ID Resolution (ID Stitching)

Statsig warehouse native natively supports resolving multiple IDs to one identified user, allowing you to easily expose an experiment on one identifier and analyze data coming from one to many mapped identities associated with that experimental unit. Common scenarios where this is used are:

Exposing logged out users and analyzing logged-in metrics like revenue or a funnel going from logged-out marketing page landing -> to a logged-in subscription purchase.
Utilizing one:many relationships, e.g. a single user owns multiple accounts. ID resolution lets you aggregate metric from the user’s mapped accounts. Note that you lose power when using this approach but it is statistically sound.

ID resolution is a common need in experimentation; generally the responsibility for this mapping is put onto data users or PMs running experiment analysis, which leads to inconsistent results and expensive query logic. Using Advanced ID Resolution streamlines the process, making it consistent and performant and allowing all users to point to trusted identity tables.

> **Record excerpts**
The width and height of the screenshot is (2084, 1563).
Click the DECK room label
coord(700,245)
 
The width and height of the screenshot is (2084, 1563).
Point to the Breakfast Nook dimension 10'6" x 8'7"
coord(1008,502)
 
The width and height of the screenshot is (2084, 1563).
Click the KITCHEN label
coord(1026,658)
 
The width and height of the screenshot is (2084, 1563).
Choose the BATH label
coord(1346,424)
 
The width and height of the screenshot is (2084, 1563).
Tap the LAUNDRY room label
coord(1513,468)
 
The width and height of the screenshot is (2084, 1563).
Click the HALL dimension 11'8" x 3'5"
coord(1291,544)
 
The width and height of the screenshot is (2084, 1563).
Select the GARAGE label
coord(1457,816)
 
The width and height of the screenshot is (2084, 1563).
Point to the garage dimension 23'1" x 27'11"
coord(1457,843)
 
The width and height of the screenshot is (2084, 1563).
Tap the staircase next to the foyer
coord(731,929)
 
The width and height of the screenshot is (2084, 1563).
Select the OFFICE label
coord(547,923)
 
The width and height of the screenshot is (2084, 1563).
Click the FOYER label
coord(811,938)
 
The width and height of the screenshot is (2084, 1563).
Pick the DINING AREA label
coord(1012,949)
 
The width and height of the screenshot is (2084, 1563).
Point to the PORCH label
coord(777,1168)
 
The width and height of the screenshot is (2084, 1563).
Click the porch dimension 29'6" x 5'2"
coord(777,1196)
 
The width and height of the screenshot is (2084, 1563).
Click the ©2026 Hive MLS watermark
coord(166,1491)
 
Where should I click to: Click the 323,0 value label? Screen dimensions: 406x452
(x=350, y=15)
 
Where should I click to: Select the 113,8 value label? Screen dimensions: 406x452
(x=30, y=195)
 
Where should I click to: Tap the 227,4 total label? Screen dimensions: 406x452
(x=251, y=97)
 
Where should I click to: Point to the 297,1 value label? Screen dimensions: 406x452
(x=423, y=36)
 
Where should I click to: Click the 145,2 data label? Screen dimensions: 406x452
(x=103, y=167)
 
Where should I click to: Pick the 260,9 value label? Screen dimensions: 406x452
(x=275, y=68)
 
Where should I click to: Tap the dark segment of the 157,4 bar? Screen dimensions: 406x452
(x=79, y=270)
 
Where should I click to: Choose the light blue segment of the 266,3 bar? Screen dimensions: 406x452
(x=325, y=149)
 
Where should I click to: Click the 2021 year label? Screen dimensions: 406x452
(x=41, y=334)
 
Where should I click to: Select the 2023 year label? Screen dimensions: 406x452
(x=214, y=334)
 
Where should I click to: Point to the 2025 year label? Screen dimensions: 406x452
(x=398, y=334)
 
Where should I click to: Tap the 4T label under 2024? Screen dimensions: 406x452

> **Tasks for this exercise**
a - Answer these about the ID resolution text:
(i) What does Statsig warehouse native natively support?
(ii) What is lost when the one-to-many approach is used?
(iii) Who is generally given responsibility for ID mapping?
b - Resume the ID resolution text, starting right after its final sentence.

> **The responses**
a -
(i) Resolving multiple IDs to one identified user.
(ii) Power, though the approach is still statistically sound.
(iii) Data users or PMs running experiment analysis.

b -
The Challenge: Connecting User Identifiers

A common challenge in experimentation is linking user identifiers before and after an event boundary—most often, signups. Experimenters usually have a logged-out ID (e.g., a cookie or Statsig stableID) and, for users who sign up, a userID created afterward. Since business metrics are typically computed at the userID level, teams often want to randomize on logged-out identifiers but measure outcomes on logged-in metrics like revenue or LTV. Most platforms require manual joins or preprocessing to connect these identifiers, leading to complex, error-prone queries that must reconcile exposures across time and mapping tables. Statsig Warehouse Native eliminates this overhead with an automatic, no-code way to connect identifiers across these boundaries—centralized, consistent, and reproducible.

Mapping Modes

When using ID resolution, you can choose from one of three modes:

Strict 1:1 mapping enforces that identities have a singular mapping. If you have a mapping between two IDs that are always 1:1, this mode enforces that the mapping is singular and warns you if there’s data where that’s to the case. Users with a single identity can use downstream metrics from the secondary identity, and multi-mapped users are considered corrupted and discarded from the analysis.
First-touch mapping is a way to attribute activities of secondary ID(s) to one primary ID by recognizing the treatment effect comes from the first time the user is exposed to the experiment.
Last-touch mapping is a way to attribute activities of secondary ID(s) to one primary ID by recognizing the treatment effect comes from the most recent time the user is exposed to the experiment.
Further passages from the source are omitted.